While reading Intizar Husain’s Din (Day) I am reminded of Pashemaani (Regret) by Ikramullah Khan. Both the novellas have two child protagonists each, through whose experiences an idyllic life is created, against which the violence and depravity of modern life is depicted. Of course, the way the two writers deal with the afterlife of Partition is different. Ikramullah’s criticism of the atrocity and violence against marginal communities like Shia and Ahmadi is frontal and unambiguous, Husain’s response to such phenomena in his fiction is muted, couched in subtle symbolism, myths and metaphors. Both the writers recognize that violence of any kind leads to a degradation of human life and impacts the tenor of human relationships. As if as a recompense, we have touching descriptions in both the novellas of children’s attachment to the little joys of life, to the world of flora and fauna, of beautiful butterflies who act as messengers to Allah, gorgeous beetles, chameleons, neem tree blossoms that promise both normality of life and its capacity for renewal and regeneration. What the two novellas have in common also is an admirable economy of style, often austere, to depict the oppressive quotidian that threaten to overwhelm the reader by its banality, but held in control by both the writers with equal panache. I am also reminded of Abdullah Hussain’s Nasheb (Downfall by Degrees), the gem of a story that is in the same league. All of them, available in excellent English translations, depict the achievement of this sub-genre of novella in Urdu in Pakistan which, often, is overshadowed by the more prominent presence of the Urdu novel.

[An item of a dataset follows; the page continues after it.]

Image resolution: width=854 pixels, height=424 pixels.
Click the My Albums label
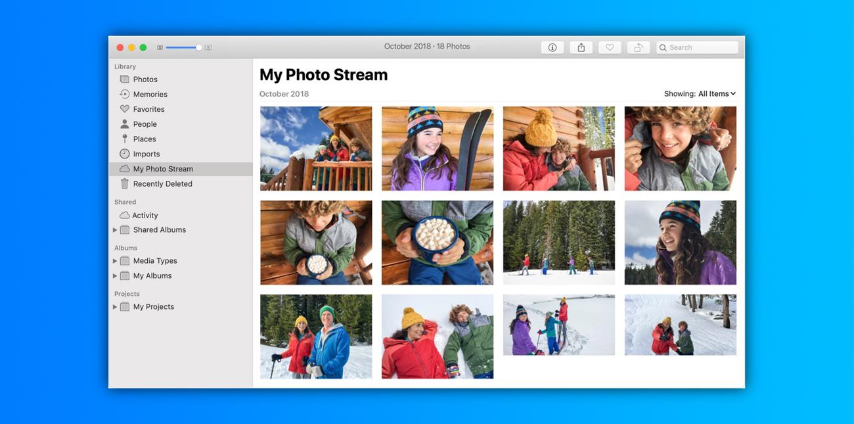click(x=152, y=276)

The volume under review contains two novellas–Day and Dastan–written in two radically contrasting modes, the former written in the reflective-realist mode while the latter in the mode of fantastic medieval romances. Readers of Husain approach him with a certain baggage, thinking that Partition will always be an overarching presence in whatever he wrote. In Day, the word ‘partition’ does not occur even once, and so also in Dastan, yet it is an unseen presence that frames the main plot of the novella. It is mainly the story of a lost world that cannot be reclaimed but only memorialized. It is no surprise that the most touching moments in the novel are those that involve Zamir and Tehsina, the innocence and optimism of childhood is pitted against the overarching gloom of youth and its sordid realities.
But Husain’s story is not merely one of nostalgia and the grace and charm of an old world, but also about the many little oppressions and deprivations in that world which readers and critics tend to overlook. Though they are of the same age, Tahsina’s upbringing is circumscribed by all kinds of social restrictions and taboos, and she is subjected to daily chores while Zamir had the luxury to get lost in the world of Alif Laila. He is never shown to do any chore or asked to help out. Similarly, other women in the novel seem to lack any agency and only passive receivers of the calamities thrust upon them by male choices and actions. They spend their lives in relative obscurity, spending their time in inane gossip while the men are shown to have an awareness of world events.